Dès lors, le projet de loi voté par le sénat congolais, au profit d’un groupe armé toujours actif, résonne comme une promesse de Kinshasa selon laquelle l’amnistie est acquise, quoi qu’il en soit. Le message envoyé par un vote comme celui-là est un désastre complet parce qu’il consiste à conforter les combattants « rwando-ougandais » dans leur logique de « la guerre sans fin ». Certains combattants en seraient à leur cinquième agression contre le Congo après avoir servi dans les rangs de l’AFDL(Première Guerre du Congo), du RCD (Deuxième Guerre du Congo), des groupes armés comme l’UPC-Thomas Lubanga, du CNDP-Laurent Nkunda et maintenant du M23. Pire, le gouvernement congolais a reconnu que des récidivistes pourront bénéficier de la loi d’amnistie.
Le message est aussi désastreux vis-à-vis des autres groupes armés, nationaux et étrangers[6]. Ils redécouvrent le même « Congo-Etat-faible » qu’ils commençaient pourtant à craindre après la récente offensive « musclée » des FARDC appuyées par la brigade d’intervention de la Monusco.
Sur la légitimité de la démarche
Le gouvernement congolais a mis en avant l’argument des engagements, au plan international, pris à Nairobi aux termes des pourparlers de Kampala.
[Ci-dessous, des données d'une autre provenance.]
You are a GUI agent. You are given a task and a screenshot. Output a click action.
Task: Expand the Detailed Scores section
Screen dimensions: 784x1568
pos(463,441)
On relève au passage qu’un gouvernement, qui est supposé tirer sa légitimité des mains de son peuple, semble privilégier les recommandations des partenaires étrangers en manquant d’invoquer une seule fois la référence au « peuple congolais ».
Au-delà de cette absence criante d’empathie entre les autorités et leurs populations, on relève que les engagements de Nairobi s’inscrivent dans un cadre qui suppose que le gouvernement congolais ne doit pas être le seul à se sentir lié. En effet, aux termes des accords d’Addis-Abeba du 24 février 2013[7], dont découlaient les pourparlers de Kampala et les engagements de Nairobi, les pays comme le Rwanda et l’Ouganda devaient s’acquitter d’un ensemble d’obligations en tant que signataires.
Ces accords engageaient leurs signataires à « ne pas tolérer, ni fournir une assistance ou un soutien quelconque à des groupes armés » et « ne pas héberger ni fournir une protection de quelque nature que ce soit aux personnes accusées de crimes de guerre, de crimes contre l’humanité, d’actes de génocide ou de crimes d’agression, ou aux personnes sous le régime de sanctions des Nations Unies » (article 5). Kampala et Kigali ont signé ces accords mais n’en respectent pas un seul. Les combattants du M23 ont bel et bien été accueillis sur le territoire des deux pays. L’Ouganda a même annoncé qu’il en avait accueilli 1.600, soit dix fois plus que les estimations des experts[8]. Le Rwanda en a également accueilli et n’envisage aucunement de les extrader.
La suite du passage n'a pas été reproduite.